Saved entries:
········

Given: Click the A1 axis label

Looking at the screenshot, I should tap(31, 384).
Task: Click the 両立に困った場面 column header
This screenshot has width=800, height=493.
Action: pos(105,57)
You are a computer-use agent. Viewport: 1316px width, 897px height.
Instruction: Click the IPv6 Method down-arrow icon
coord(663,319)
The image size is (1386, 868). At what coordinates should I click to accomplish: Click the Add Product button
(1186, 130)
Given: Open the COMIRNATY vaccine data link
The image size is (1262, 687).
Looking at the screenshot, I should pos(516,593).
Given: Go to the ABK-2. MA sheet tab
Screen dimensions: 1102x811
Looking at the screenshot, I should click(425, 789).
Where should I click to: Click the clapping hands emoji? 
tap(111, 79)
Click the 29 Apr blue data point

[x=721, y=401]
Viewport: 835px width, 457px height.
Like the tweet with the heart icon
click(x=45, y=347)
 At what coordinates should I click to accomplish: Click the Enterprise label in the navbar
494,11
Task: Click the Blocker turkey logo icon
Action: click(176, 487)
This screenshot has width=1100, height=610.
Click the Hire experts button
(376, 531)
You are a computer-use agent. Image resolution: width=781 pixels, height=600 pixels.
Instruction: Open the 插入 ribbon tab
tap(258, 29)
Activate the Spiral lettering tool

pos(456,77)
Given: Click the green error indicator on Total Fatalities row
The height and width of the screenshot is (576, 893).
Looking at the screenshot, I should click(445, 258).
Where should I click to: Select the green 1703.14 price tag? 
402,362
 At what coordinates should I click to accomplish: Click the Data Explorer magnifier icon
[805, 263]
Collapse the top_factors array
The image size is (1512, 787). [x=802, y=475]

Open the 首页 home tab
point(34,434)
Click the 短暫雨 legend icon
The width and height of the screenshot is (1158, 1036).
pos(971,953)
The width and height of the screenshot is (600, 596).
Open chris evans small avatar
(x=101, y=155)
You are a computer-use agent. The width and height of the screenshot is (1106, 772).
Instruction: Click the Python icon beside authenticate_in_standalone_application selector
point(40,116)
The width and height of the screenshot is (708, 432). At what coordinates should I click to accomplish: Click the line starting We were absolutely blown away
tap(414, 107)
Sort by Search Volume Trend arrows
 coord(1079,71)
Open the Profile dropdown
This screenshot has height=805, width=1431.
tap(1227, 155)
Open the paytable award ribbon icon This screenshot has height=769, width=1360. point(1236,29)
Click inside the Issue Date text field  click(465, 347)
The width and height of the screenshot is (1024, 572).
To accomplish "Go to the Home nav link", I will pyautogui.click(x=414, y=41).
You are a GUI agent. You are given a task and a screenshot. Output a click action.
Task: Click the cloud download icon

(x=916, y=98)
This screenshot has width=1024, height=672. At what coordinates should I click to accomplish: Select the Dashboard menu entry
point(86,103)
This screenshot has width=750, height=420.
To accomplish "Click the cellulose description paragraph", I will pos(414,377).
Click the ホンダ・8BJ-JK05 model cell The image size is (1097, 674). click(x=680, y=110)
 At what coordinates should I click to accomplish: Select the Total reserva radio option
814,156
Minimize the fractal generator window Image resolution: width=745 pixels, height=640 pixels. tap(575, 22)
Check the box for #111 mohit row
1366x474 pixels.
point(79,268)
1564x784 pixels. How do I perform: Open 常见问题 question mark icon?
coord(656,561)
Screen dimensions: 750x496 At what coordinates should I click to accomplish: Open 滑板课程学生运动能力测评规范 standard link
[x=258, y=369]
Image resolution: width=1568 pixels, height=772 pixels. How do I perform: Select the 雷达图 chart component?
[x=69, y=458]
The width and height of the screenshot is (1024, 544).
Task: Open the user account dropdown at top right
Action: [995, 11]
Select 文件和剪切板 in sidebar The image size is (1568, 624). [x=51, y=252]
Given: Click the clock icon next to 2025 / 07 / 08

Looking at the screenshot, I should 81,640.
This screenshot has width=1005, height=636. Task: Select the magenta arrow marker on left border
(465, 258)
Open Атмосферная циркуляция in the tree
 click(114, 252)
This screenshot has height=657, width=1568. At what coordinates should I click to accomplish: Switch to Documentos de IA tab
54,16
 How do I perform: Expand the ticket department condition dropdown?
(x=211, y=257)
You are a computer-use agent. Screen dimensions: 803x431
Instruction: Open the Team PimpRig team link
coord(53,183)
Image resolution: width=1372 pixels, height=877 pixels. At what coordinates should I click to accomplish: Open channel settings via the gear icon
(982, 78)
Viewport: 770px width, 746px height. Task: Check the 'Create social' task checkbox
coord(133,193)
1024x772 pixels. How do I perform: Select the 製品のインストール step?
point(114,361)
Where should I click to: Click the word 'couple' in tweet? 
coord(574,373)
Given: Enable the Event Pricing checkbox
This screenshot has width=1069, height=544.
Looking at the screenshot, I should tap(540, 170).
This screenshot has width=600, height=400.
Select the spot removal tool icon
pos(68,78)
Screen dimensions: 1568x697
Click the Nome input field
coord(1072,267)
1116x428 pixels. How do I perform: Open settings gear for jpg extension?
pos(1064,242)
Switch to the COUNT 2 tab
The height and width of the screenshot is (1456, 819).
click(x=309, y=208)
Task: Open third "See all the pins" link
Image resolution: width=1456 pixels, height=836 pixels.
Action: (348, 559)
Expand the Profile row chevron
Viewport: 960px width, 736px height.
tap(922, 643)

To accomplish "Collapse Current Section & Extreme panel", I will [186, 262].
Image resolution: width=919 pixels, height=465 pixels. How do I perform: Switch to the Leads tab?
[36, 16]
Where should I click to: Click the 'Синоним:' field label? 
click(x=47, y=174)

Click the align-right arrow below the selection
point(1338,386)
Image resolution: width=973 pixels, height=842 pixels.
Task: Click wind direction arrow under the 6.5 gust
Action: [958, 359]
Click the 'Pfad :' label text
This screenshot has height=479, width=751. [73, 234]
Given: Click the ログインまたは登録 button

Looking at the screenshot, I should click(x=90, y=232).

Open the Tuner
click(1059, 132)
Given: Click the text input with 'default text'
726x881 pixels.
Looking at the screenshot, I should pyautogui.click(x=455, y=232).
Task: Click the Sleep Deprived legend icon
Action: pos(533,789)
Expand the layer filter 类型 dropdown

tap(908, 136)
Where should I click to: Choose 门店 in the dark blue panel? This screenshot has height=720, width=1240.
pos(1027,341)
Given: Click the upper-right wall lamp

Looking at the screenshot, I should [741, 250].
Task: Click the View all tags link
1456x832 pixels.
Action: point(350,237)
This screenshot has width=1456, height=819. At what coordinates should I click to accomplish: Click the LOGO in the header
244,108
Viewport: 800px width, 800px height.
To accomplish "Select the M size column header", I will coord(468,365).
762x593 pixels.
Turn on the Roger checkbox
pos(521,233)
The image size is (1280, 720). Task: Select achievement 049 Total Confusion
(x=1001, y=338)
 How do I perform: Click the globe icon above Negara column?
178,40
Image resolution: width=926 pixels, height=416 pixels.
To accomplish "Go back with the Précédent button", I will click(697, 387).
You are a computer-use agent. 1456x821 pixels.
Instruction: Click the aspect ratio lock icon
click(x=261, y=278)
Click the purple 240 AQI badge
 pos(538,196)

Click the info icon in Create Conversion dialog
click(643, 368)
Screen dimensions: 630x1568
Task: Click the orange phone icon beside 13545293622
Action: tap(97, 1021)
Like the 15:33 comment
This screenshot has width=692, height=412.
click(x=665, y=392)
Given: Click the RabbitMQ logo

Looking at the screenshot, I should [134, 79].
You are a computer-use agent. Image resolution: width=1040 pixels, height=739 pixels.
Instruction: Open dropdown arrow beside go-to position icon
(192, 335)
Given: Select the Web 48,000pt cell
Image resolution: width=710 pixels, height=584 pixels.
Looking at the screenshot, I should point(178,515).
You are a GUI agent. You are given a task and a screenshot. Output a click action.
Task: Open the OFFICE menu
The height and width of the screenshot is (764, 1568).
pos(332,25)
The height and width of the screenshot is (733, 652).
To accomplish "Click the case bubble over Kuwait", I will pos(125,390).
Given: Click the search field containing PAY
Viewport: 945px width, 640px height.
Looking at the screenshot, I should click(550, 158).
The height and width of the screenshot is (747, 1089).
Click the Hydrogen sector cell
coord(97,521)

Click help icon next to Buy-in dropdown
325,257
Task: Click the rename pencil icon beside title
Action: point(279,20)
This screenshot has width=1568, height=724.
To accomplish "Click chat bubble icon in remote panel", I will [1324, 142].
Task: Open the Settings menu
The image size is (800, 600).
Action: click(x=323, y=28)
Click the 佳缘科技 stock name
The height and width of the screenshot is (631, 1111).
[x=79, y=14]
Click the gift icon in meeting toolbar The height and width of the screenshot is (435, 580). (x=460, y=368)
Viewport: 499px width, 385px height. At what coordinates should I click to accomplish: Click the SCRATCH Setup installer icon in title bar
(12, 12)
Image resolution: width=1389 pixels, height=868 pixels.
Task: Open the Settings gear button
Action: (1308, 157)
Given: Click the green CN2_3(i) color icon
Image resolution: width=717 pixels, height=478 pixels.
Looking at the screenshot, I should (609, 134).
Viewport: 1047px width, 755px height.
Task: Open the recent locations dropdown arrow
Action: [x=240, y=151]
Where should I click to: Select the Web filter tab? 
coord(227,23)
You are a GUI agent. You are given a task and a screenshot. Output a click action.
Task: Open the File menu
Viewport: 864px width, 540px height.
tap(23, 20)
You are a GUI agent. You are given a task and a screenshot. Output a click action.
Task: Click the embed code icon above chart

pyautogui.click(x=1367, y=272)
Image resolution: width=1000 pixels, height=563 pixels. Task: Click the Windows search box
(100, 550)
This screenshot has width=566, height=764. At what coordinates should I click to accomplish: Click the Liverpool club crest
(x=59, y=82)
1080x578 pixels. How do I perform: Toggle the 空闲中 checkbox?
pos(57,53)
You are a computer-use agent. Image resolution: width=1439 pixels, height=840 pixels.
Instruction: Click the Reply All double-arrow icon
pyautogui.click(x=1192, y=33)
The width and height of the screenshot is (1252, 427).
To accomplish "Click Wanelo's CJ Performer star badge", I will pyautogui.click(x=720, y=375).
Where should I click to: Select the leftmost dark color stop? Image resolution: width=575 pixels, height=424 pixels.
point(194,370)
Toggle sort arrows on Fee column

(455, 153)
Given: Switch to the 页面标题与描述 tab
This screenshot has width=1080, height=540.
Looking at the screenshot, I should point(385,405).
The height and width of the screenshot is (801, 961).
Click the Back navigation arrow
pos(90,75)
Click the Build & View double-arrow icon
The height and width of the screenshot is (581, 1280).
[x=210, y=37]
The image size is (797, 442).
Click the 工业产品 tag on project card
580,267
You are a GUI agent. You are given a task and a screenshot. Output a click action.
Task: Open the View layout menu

········

INSTRUCTIONS FOR THE TASK ::
In the entries above, please find the line with "Instruction: Click the IPv6" and the line with "Viewport: 835px width, 457px height.", then write out exactly those two lines and every line between them, and nothing more.

EXERCISE RESULT ::
Instruction: Click the IPv6 Method down-arrow icon
coord(663,319)
The image size is (1386, 868). At what coordinates should I click to accomplish: Click the Add Product button
(1186, 130)
Given: Open the COMIRNATY vaccine data link
The image size is (1262, 687).
Looking at the screenshot, I should pos(516,593).
Given: Go to the ABK-2. MA sheet tab
Screen dimensions: 1102x811
Looking at the screenshot, I should click(425, 789).
Where should I click to: Click the clapping hands emoji? 
tap(111, 79)
Click the 29 Apr blue data point

[x=721, y=401]
Viewport: 835px width, 457px height.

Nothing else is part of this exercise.